Virtuous rapping

Guest blog by Jennifer Mullis

“I am blessed and highly favored!” is what teachers at my school say when we question why things happen to us. It is our way of saying, “I have no clue, but I’m sure God has a plan for it.”

This year I became “blessed” when a large group of students decided to congregate right outside my classroom door – in the front lobby of the school. This is where they do “rap battles” every morning. This display of imagination is not appreciated by our administration, especially when it gets loud or vulgar. After all, this is not the first thing they want community members to hear upon entering the school.

Many of the rappers are gang members. When rapping battles started happening teachers and the resource officer gathered to be sure a fight was not imminent. Once they realized what was happening, they let it go.

I enjoyed their creative work, so I told them, “Clean it up, and I won’t break it up.”

That was my position until administrators told me I HAD to break it up. I felt I was being asked to squelch the students’ favorite pastime – one in which they were demonstrating high levels of imagination.

When I asked if we could have vulgarity-free Rap Battles during the lunch/free period, I was given a solid, “No.” Administrators feared that this would “feed” the lobby gatherings in the morning.

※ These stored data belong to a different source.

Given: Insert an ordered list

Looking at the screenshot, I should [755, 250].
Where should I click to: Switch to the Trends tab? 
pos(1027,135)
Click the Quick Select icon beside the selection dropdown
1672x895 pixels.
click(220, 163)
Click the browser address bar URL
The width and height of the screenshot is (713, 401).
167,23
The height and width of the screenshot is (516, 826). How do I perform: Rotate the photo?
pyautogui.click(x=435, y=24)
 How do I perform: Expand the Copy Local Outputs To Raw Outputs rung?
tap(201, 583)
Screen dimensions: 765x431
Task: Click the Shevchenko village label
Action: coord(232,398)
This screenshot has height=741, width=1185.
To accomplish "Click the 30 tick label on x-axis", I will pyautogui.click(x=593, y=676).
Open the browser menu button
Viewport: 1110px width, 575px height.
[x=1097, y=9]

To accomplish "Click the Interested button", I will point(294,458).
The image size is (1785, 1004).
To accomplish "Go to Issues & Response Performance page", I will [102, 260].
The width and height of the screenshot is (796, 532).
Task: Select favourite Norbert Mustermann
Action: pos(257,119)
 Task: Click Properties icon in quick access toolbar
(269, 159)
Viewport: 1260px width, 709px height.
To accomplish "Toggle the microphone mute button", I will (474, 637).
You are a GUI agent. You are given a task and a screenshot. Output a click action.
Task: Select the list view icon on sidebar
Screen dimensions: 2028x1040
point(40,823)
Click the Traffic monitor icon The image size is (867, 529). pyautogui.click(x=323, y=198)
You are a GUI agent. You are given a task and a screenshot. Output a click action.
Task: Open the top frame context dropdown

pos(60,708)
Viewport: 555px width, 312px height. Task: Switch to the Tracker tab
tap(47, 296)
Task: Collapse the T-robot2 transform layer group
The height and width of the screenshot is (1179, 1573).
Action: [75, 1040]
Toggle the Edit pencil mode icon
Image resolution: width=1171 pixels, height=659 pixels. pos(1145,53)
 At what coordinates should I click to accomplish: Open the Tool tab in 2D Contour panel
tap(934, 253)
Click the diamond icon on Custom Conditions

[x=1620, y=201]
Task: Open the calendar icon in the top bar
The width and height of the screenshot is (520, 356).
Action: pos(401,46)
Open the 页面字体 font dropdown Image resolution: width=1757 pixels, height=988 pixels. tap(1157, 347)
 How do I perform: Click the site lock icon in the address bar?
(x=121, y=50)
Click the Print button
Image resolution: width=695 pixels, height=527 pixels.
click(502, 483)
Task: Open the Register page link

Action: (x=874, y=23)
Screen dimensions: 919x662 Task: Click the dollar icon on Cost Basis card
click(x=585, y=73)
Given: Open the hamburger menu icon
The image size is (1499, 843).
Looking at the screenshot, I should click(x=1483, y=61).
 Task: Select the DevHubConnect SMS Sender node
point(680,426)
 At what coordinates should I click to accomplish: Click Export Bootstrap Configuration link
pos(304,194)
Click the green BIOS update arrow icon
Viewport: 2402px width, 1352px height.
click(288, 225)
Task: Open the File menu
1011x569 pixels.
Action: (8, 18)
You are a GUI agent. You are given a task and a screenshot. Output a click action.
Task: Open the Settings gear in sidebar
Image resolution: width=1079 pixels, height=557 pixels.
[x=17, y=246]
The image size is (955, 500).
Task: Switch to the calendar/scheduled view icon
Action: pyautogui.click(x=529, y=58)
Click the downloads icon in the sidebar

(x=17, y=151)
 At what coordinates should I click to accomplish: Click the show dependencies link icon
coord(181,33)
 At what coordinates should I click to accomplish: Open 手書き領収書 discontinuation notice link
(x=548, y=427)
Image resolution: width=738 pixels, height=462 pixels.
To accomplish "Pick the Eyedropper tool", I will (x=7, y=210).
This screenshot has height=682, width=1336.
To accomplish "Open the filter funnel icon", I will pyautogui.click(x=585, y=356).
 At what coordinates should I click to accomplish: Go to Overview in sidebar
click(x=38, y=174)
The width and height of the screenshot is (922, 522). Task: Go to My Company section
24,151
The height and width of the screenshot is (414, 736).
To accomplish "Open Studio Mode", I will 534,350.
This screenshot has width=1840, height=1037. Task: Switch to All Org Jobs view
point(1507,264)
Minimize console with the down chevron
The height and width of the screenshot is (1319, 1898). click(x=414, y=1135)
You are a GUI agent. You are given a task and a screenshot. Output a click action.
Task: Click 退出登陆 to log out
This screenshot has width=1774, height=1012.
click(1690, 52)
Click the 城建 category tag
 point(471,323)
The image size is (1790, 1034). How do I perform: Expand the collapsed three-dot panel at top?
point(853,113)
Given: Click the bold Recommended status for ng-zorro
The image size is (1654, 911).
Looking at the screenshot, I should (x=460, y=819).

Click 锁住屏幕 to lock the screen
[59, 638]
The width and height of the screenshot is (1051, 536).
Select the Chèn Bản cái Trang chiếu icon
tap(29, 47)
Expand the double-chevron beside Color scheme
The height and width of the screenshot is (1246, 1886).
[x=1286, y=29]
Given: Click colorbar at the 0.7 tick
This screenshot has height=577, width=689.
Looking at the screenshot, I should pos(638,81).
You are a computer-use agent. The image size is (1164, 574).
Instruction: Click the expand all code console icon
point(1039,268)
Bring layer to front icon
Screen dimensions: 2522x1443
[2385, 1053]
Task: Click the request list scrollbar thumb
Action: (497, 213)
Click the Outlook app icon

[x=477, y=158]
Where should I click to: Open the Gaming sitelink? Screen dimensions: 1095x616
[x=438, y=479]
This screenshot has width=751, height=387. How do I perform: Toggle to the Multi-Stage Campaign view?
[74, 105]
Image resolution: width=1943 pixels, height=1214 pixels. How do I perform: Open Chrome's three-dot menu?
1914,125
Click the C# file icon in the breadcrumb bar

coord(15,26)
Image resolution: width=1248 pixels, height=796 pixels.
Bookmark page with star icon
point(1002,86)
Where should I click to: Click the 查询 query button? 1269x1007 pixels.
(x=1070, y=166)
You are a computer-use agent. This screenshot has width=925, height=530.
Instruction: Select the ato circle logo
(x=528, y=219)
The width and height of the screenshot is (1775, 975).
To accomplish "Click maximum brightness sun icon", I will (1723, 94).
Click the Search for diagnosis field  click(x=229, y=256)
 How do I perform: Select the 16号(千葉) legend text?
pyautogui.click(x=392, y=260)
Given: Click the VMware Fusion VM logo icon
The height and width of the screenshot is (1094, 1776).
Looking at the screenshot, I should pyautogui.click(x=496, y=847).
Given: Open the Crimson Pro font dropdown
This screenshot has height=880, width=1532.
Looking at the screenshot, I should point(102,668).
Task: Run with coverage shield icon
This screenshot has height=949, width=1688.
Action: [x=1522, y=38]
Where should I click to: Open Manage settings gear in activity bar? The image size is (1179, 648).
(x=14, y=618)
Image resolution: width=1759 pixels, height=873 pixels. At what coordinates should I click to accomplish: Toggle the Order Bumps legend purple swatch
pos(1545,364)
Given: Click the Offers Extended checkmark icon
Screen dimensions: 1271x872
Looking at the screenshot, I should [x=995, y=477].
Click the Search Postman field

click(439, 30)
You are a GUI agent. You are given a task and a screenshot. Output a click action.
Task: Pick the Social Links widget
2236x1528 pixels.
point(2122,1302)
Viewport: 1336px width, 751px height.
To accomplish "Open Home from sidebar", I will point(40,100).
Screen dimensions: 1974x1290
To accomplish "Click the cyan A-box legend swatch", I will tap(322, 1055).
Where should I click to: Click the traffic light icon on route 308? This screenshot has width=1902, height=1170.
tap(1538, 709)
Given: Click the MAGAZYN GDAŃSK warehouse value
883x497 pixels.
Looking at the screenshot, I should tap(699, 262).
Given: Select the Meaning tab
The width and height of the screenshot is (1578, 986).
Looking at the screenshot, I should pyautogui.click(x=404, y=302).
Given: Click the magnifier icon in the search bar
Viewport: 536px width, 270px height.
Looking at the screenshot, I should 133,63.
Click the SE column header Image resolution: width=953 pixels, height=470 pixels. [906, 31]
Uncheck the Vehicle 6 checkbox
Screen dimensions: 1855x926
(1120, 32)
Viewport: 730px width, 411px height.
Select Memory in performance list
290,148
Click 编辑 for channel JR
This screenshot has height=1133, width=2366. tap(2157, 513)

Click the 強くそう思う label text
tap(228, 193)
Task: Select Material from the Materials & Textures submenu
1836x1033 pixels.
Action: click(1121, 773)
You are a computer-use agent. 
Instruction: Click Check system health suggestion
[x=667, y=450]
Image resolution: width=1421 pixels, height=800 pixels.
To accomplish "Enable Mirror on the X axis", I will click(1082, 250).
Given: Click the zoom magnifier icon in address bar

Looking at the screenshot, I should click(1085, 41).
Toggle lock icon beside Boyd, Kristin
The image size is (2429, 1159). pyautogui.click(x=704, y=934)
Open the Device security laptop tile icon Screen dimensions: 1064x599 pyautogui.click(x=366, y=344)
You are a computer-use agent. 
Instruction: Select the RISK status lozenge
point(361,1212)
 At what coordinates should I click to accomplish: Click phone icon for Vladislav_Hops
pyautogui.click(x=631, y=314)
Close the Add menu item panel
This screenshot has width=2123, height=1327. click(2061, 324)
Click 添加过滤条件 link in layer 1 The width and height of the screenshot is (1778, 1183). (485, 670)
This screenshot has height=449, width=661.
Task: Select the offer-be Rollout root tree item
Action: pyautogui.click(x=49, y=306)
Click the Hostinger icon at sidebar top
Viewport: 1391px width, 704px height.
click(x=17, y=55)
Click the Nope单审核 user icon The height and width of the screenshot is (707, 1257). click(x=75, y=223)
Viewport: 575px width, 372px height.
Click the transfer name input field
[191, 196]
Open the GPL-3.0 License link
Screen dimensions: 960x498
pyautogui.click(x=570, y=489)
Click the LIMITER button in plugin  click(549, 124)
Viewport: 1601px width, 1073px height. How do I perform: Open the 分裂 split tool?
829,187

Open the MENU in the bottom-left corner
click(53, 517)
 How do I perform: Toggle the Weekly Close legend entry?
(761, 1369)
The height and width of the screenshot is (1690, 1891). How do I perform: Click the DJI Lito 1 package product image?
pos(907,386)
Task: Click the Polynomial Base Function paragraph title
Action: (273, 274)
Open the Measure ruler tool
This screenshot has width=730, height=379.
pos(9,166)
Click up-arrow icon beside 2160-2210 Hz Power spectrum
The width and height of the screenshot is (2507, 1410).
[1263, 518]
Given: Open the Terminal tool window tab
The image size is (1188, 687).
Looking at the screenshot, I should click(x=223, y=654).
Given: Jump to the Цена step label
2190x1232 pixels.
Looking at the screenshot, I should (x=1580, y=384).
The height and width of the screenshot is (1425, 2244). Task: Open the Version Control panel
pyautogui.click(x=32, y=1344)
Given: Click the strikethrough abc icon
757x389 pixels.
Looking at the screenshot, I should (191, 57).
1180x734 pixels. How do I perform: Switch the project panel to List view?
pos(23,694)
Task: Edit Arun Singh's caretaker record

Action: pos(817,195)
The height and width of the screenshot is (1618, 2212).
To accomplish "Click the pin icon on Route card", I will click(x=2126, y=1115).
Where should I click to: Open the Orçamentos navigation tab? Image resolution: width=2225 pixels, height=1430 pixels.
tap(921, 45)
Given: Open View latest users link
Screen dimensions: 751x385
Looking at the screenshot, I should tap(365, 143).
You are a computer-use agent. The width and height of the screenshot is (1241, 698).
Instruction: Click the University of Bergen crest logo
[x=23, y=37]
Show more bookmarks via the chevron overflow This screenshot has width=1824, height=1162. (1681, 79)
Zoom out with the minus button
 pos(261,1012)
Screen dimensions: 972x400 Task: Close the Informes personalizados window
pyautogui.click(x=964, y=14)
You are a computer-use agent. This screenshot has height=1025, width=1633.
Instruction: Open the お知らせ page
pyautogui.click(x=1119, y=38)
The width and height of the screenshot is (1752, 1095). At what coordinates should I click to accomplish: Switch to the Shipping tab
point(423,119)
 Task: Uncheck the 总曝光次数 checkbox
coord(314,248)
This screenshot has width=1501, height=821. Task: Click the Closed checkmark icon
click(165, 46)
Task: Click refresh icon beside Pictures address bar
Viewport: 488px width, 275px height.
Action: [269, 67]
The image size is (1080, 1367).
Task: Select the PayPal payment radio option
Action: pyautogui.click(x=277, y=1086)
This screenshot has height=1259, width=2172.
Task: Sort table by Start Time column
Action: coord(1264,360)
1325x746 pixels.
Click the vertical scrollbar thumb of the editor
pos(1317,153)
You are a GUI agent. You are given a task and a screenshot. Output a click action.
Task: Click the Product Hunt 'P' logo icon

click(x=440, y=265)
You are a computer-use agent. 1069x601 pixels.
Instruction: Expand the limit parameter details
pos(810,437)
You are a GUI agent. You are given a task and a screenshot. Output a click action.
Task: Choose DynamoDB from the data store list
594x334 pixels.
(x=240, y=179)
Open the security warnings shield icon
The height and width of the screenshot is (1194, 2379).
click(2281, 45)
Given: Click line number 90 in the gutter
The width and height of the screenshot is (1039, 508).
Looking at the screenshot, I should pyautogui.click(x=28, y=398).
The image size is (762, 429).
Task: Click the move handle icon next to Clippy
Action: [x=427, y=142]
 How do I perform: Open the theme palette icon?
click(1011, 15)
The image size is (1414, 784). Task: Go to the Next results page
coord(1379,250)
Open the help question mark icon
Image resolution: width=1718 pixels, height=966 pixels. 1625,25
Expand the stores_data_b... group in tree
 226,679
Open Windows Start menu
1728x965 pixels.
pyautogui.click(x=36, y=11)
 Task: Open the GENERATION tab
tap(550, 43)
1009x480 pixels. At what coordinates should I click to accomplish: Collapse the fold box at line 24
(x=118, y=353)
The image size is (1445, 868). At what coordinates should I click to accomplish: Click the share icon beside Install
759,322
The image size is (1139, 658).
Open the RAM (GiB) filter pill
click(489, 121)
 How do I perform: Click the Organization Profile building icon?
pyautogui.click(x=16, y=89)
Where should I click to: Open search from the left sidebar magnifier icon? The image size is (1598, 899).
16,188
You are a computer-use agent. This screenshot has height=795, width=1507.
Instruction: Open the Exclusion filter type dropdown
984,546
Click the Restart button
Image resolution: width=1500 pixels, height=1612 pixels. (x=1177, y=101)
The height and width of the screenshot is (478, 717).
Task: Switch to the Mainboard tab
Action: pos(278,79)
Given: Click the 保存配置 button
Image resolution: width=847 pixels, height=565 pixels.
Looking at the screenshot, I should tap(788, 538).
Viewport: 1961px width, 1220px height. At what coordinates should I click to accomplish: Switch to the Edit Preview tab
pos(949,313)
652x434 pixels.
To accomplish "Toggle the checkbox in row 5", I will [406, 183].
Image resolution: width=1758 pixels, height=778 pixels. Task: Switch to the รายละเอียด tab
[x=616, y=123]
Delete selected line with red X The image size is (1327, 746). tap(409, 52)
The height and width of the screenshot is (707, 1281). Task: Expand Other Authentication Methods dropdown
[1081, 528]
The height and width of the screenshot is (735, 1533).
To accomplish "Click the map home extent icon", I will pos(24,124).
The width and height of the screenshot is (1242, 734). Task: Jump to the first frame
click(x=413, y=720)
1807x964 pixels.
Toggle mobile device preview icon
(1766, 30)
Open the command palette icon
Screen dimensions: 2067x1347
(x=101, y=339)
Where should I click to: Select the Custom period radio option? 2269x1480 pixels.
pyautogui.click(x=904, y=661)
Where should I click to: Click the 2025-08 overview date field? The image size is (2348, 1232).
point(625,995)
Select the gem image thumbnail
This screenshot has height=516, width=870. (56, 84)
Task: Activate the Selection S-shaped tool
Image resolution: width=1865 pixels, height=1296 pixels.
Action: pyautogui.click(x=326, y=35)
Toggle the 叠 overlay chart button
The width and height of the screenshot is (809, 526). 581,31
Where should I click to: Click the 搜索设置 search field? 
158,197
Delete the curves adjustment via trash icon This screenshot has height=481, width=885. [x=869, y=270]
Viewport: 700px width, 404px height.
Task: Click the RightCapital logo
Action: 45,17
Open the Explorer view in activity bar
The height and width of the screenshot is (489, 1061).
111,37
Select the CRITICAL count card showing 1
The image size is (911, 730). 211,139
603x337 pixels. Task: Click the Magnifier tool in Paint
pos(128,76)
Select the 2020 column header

I understand that rapping sounds “Ghetto” to many people. And when students get loud and whoop and holler, it sounds like they are creating trouble. On the other hand, shouldn’t we encourage it when students exercise imagination as they challenge each other to be strong and courageous in “Rap Battles?” Isn’t their word play something we should encourage?

The vocabulary displayed by these students astounds many teachers. We may think “rapping” students look or act uncouth, but they may be demonstrating imagination, strength and courage.

As all of this played out in the front lobby, I recruited some of the rappers into the Future Business Leaders of America. I wanted them to have the opportunity to use their courage and creativity in ways that could improve their lives after graduation.